▶ [Exercise objective]: Output must match the data below exactly from its first line through the line that contains "Given: Toggle the Sogou soft keyboard", with no other line.

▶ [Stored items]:
= = =

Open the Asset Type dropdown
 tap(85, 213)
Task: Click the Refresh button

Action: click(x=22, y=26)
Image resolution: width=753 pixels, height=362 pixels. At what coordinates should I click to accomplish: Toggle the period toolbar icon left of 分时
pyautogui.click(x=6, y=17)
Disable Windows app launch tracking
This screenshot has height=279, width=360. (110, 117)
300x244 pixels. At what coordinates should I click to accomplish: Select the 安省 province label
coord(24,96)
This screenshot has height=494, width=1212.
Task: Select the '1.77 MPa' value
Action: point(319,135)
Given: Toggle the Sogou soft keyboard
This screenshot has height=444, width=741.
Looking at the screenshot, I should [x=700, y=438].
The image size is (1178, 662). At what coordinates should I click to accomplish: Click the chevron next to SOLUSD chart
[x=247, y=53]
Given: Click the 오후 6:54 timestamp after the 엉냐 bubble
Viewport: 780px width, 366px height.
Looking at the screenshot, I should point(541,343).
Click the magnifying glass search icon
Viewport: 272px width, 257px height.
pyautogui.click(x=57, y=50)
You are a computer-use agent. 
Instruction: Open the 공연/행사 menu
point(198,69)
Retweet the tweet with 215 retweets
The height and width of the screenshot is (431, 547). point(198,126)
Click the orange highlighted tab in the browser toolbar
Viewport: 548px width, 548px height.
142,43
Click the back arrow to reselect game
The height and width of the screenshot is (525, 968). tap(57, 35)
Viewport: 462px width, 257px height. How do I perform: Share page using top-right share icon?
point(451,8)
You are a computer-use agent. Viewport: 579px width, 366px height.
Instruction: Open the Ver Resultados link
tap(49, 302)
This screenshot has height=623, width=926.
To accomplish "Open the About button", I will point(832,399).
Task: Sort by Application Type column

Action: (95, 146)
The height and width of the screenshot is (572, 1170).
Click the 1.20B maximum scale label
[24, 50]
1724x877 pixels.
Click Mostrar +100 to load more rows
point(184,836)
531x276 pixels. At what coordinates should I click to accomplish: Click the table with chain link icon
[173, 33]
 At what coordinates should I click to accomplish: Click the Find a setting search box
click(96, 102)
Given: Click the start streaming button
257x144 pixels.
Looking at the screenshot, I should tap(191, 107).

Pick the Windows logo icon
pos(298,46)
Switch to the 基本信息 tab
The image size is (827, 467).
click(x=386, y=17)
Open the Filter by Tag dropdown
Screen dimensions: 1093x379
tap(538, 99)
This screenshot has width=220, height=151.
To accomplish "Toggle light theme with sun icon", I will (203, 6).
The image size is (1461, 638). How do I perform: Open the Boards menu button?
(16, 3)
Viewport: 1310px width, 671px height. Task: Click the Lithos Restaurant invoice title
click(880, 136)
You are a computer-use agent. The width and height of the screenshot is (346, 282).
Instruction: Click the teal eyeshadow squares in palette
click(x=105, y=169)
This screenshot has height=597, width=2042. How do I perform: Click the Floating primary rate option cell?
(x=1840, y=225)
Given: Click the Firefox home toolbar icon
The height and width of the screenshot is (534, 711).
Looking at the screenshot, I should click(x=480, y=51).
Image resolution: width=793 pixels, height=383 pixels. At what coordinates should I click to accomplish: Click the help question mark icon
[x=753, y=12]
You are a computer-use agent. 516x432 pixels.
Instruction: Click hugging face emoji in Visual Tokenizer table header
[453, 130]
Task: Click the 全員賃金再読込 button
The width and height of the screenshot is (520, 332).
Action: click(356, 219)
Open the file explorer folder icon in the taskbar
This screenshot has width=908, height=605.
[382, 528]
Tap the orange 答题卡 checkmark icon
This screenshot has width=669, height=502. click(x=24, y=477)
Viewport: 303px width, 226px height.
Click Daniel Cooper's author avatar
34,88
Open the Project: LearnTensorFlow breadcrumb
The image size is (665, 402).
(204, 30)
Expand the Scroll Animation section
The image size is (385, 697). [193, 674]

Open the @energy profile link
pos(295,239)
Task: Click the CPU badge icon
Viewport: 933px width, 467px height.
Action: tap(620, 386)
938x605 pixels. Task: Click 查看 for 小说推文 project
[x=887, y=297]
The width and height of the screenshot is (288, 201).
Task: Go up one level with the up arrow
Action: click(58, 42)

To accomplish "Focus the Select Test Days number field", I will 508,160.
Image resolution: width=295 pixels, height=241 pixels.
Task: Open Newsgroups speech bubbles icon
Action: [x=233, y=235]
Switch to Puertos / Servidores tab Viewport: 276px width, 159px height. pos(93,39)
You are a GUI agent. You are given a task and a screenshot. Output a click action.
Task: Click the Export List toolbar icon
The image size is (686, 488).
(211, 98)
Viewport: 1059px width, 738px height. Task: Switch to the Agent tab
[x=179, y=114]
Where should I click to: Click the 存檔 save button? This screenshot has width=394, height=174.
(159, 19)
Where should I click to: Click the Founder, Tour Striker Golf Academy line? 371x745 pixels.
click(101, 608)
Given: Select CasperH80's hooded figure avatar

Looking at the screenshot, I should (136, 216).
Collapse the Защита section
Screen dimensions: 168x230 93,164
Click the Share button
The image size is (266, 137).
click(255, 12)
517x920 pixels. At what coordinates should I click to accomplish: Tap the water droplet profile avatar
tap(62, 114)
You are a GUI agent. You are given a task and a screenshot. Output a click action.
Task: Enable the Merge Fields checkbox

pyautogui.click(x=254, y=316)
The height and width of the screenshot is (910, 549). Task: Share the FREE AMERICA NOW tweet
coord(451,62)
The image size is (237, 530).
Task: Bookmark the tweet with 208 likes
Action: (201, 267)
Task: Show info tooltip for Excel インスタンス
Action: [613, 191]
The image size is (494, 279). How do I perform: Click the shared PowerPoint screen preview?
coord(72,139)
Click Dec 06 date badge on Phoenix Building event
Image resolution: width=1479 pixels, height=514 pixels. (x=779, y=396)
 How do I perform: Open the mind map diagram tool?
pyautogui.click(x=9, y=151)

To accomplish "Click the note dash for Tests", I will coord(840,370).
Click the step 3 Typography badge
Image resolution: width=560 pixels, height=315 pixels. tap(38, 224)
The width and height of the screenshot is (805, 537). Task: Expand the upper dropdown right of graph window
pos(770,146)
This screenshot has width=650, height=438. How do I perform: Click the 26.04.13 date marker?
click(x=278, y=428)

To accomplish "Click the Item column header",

= = =

▶ [Answer box]:
Open the Asset Type dropdown
 tap(85, 213)
Task: Click the Refresh button

Action: click(x=22, y=26)
Image resolution: width=753 pixels, height=362 pixels. At what coordinates should I click to accomplish: Toggle the period toolbar icon left of 分时
pyautogui.click(x=6, y=17)
Disable Windows app launch tracking
This screenshot has height=279, width=360. (110, 117)
300x244 pixels. At what coordinates should I click to accomplish: Select the 安省 province label
coord(24,96)
This screenshot has height=494, width=1212.
Task: Select the '1.77 MPa' value
Action: point(319,135)
Given: Toggle the Sogou soft keyboard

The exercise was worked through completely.